We extracted DNA from the swabs using the NucliSENS easyMAG DNA/RNA extraction system (bioMérieux, Inc., Durham, North Carolina, USA). The DNA was amplified using the 16S V4 primers developed by the Earth Microbiome Project (2019). This primer pair targets the V4-part of the 16S small-subunit ribosomal (r)RNA gene (5′–3′, primer names indicate position within 16S gene), 515F (tail for Illumina sequencing/indexing)-GTGYCAGCMGCCGCGGTAA; and 806R (tail for Illumina sequencing/indexing)-GGACTACNVGGGTWTCTAAT. The PCR products were sequenced using the Illumina MiSeq system (Illumina Inc., San Diego, California, USA). Raw fastq reads were analyzed using the DADA2 R package with default settings (DADA2 Pipeline Tutorial v. 1.12; Callahan et al. 2016). Relative abundance plots for the 20 most abundant sequence variants were made using the Silva database version 132 for annotation (SILVA rRNA database project 2019). A BLAST search of the partial M. conjunctivae 16S sequence against the nucleotide collection in GenBank confirmed the identity of the sequence (National Center for Biotechnology Information 2019). For both eyes, the dominant bacterial species identified was M. conjunctivae (Fig. 2). In addition, a few sequences from Moraxella ovis and Prevotella ruminicola were identified, as well as sequence variants that could not be reliably identified at the species level. Some of these sequences could conceivably reflect sample contamination or sequencing errors.

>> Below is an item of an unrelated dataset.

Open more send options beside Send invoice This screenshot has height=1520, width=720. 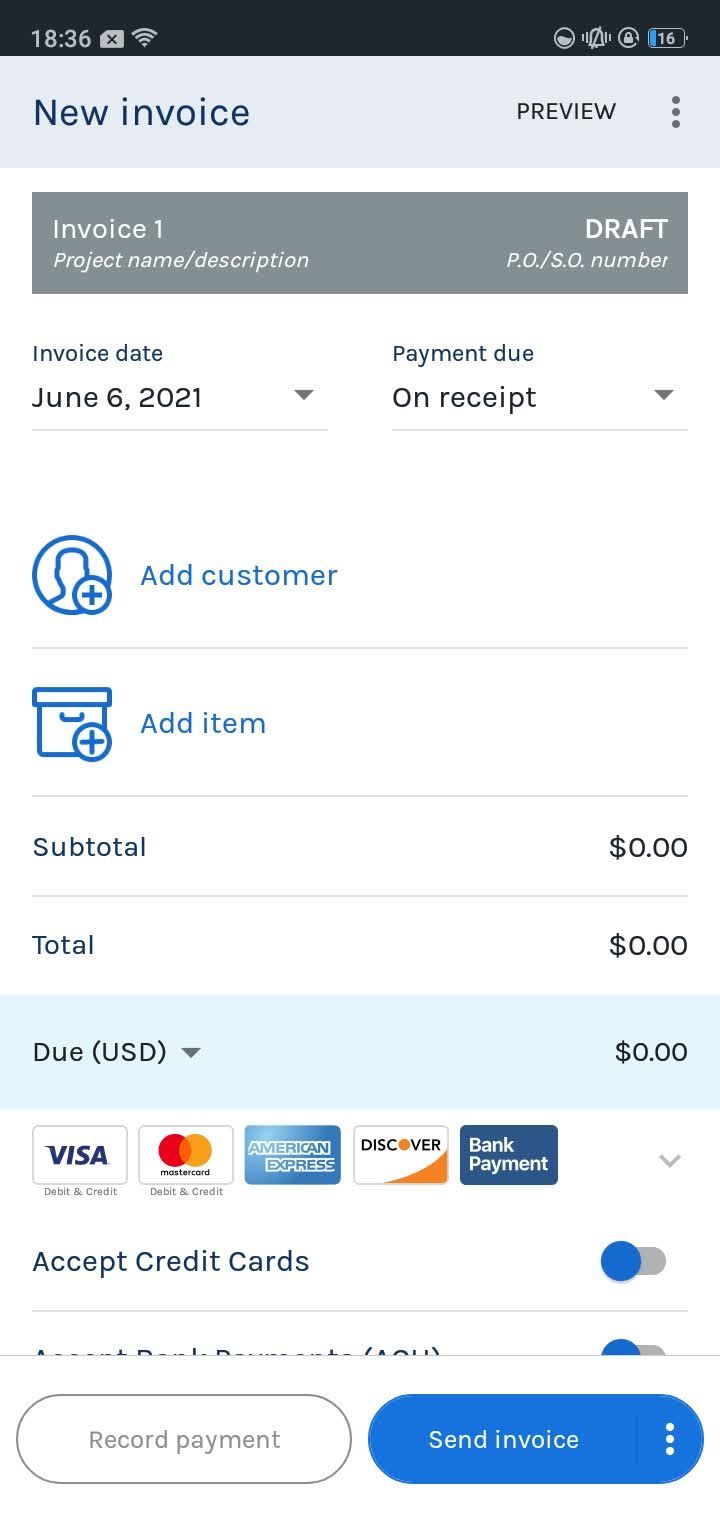(x=670, y=1439)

Our field observations indicated an extensive outbreak of transmissible eye disease in the muskox population. Although only confirmed by postmortem examination of one animal, we suggest this to be an outbreak of IKC, primarily caused by M. conjunctivae. This infection has not previously been reported in muskox and we suspect cograzing domestic sheep as a primary source of infection. Mycoplasma conjunctivae is transmitted through animal contact (Hosie 1988) and may also be transmitted by eye-frequenting flies (Musca spp.; Fernández-Aguilar et al. 2019). Fernández-Aguilar et al. (2019) demonstrated a close association between M. conjunctivae in the eyes and nose (the route of excretions from the eye) and suggested nasal secretions as an important source for M. conjunctivae transmission. We consider flies to have contributed to the rapid spread of M. conjunctivae in muskox. The salt-lick sites created artificial interspecies contact with the potential risk of transmission from sheep to muskox, both via flies and nasal secretions. Since the muskox destroy salt stone racks, the stones are placed directly on the ground, a position that increases the risk of contamination with nasal secretions. Further studies should be carried out to compare M. conjunctivae isolates from sheep and muskox by molecular methods and to determine whether the muskox may serve as a maintenance host for M. conjunctivae.